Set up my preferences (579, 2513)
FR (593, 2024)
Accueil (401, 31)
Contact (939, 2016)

...

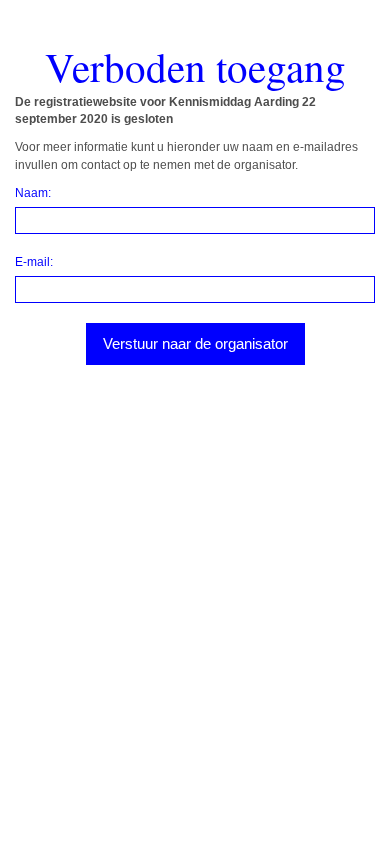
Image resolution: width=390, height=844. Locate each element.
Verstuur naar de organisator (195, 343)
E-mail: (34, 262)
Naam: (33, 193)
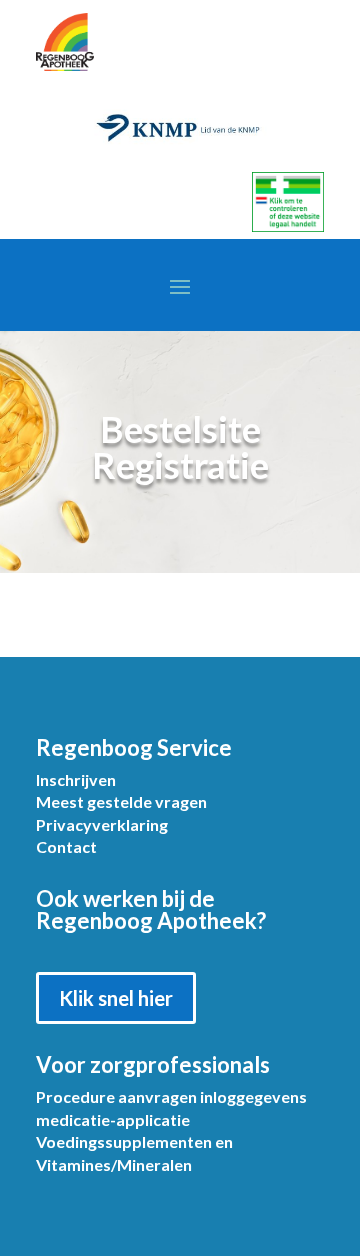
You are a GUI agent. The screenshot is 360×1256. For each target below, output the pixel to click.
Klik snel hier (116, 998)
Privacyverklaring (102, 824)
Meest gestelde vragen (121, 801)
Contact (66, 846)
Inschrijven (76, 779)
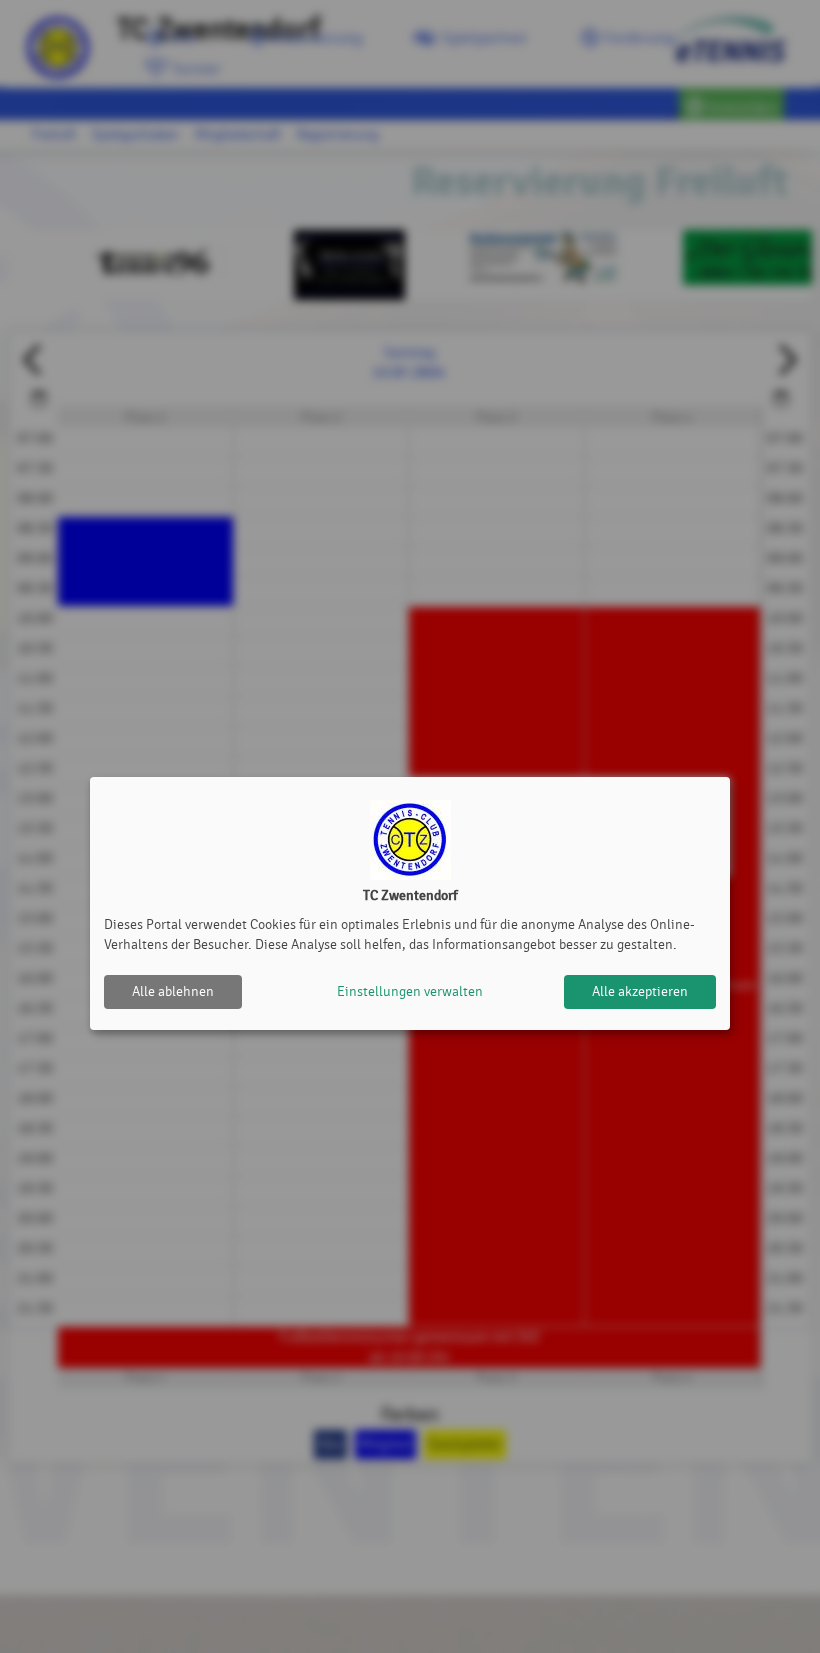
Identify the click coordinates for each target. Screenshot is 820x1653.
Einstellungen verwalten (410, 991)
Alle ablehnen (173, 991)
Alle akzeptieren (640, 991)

* * *

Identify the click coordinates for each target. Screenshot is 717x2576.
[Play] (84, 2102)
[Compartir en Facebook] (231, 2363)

§ Your assignment
Reproduce exactly the lines above that run from the one with "Verstuur naar de organisator (195, 343)" to the one with "Alle akzeptieren (640, 991)", both included, leaving pictures out.

§ Task response
Verstuur naar de organisator (195, 343)
E-mail: (34, 262)
Naam: (33, 193)
You are a GUI agent. The screenshot is 360×1256. For each target below, output the pixel to click.
Klik snel hier (116, 998)
Privacyverklaring (102, 824)
Meest gestelde vragen (121, 801)
Contact (66, 846)
Inschrijven (76, 779)
Identify the click coordinates for each target. Screenshot is 820x1653.
Einstellungen verwalten (410, 991)
Alle ablehnen (173, 991)
Alle akzeptieren (640, 991)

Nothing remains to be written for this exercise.